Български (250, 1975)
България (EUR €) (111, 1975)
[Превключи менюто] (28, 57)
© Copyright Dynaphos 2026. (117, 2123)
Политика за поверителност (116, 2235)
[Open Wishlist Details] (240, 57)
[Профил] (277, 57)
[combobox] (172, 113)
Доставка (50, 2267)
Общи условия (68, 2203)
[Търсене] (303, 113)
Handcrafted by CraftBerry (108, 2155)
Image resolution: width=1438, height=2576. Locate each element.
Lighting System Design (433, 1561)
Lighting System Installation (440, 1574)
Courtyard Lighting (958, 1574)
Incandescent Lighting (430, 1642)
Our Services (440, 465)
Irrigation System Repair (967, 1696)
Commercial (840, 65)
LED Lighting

**Task objective:** Repeat every line of the listing without a single difference.

**Solution:**
Български (250, 1975)
България (EUR €) (111, 1975)
[Превключи менюто] (28, 57)
© Copyright Dynaphos 2026. (117, 2123)
Политика за поверителност (116, 2235)
[Open Wishlist Details] (240, 57)
[Профил] (277, 57)
[combobox] (172, 113)
Доставка (50, 2267)
Общи условия (68, 2203)
[Търсене] (303, 113)
Handcrafted by CraftBerry (108, 2155)
Image resolution: width=1438, height=2576. Locate each element.
Lighting System Design (433, 1561)
Lighting System Installation (440, 1574)
Courtyard Lighting (958, 1574)
Incandescent Lighting (430, 1642)
Our Services (440, 465)
Irrigation System Repair (967, 1696)
Commercial (840, 65)
LED Lighting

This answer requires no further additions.